Is this article on "Why Aren't There More Woman Sci-Fi Writers?" as condescending as it looks from here? (The author is male, of course.) (And besides that it should be "SF", not "sci-fi", shouldn't it be "women", or better yet "female", rather than "woman"?)
First it tries to excuse poorer review coverage of SF books by women by saying they write fewer of them, but since women write more of the fantasy than they do of the SF proper, the article fails by not matching that up to the coverage of the review surveys. If women only write 1/4 of SF proper, then it makes sense that the SF proper coverage of a review magazine would be only 1/4 women. But is the survey talking just about SF or about SF/F? The article doesn't say.
Then it tries to explain the sex-ratio differential between SF and F by attempting to say that women are less geeky than men. First, it means less nerdy, not less geeky. Second, it fudges the distinction between less nerdy and fewer nerds. Third, it disappears the prominent female nerds. Fourth, by acknowledging that epic Martinesque fantasy can be just as labyrinthine as hard sf (it actually uses the words "hard sci-fi", a combination I don't think I've heard before), it implies that women shouldn't worry their pretty little heads about scientific details. And last, it seems actually to say outright that women are "casual fans", not "hardcore". Which is ridiculous, if you've been to any hardcore fandoms in the last, oh, thirty years or more.

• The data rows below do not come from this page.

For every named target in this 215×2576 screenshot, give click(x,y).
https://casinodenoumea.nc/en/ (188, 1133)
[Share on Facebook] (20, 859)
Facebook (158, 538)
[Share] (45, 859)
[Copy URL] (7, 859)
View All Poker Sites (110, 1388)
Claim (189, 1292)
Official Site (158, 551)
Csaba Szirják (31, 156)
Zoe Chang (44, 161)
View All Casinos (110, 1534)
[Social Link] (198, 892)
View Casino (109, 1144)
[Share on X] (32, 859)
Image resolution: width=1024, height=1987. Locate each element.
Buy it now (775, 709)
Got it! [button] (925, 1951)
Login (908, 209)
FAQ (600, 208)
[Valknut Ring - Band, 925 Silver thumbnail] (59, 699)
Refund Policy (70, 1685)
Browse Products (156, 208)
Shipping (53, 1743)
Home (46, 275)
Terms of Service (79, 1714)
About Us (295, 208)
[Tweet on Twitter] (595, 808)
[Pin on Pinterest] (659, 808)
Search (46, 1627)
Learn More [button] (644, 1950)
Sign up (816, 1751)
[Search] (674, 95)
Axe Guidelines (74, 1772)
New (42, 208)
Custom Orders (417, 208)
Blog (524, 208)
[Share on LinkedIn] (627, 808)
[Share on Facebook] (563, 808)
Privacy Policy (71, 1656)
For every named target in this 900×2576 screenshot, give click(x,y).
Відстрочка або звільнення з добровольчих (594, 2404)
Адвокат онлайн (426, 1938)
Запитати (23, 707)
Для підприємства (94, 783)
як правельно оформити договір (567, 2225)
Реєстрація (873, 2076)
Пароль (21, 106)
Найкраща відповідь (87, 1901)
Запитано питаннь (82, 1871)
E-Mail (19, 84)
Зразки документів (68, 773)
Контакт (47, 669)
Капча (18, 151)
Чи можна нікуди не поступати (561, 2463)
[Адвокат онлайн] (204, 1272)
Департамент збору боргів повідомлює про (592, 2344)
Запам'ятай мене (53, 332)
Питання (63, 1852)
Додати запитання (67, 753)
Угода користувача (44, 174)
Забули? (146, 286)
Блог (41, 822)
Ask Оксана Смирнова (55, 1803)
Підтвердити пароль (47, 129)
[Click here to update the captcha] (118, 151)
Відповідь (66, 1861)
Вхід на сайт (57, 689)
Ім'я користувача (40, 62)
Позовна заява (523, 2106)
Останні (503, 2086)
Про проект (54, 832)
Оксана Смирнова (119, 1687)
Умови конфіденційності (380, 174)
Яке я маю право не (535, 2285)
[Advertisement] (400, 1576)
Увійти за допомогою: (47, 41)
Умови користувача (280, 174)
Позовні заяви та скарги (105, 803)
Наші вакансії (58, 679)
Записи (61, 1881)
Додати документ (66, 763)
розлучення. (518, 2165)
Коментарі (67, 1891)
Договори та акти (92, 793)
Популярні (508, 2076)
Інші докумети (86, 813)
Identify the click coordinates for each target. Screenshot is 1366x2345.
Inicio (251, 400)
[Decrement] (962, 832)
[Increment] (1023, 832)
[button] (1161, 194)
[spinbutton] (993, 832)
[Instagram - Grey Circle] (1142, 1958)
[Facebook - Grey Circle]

Then, despite trying to acknowledge that not all SF is like this, it paints a picture of hard SF as if it were all still being written by Hugo Gernsback. Oh, please. And even if you want to toss out people like Le Guin and Connie Willis as too "soft" (or "humanist" in genre terminology), can you write about women and hard sf - the real kind, with spaceships and battles and at least a veneer of scientific literacy (not that Le Guin isn't fabulously literate in the sciences she uses) - without mentioning, at the very least, Lois Bujold?
Then he writes, "The most popular and respected authors also tend to be male, as China Miéville, Neil Gaiman, and Brandon Sanderson can attest." (Sanderson, really? Has he risen that far, that fast? I found his first novel nonsensical and never tried any more.) It doesn't mention that they're all, with Miéville as an only partial exception, far more fantasy writers than SF. But later on he writes, "The three most successful fantasy authors of the past decade—J.K. Rowling, Suzanne Collins, and Stephenie Meyer—are women." How exactly does successful not equal popular, and are you trying to say these women's work is not respected? Because, well, by some it isn't. And is that supposed to be because they're women?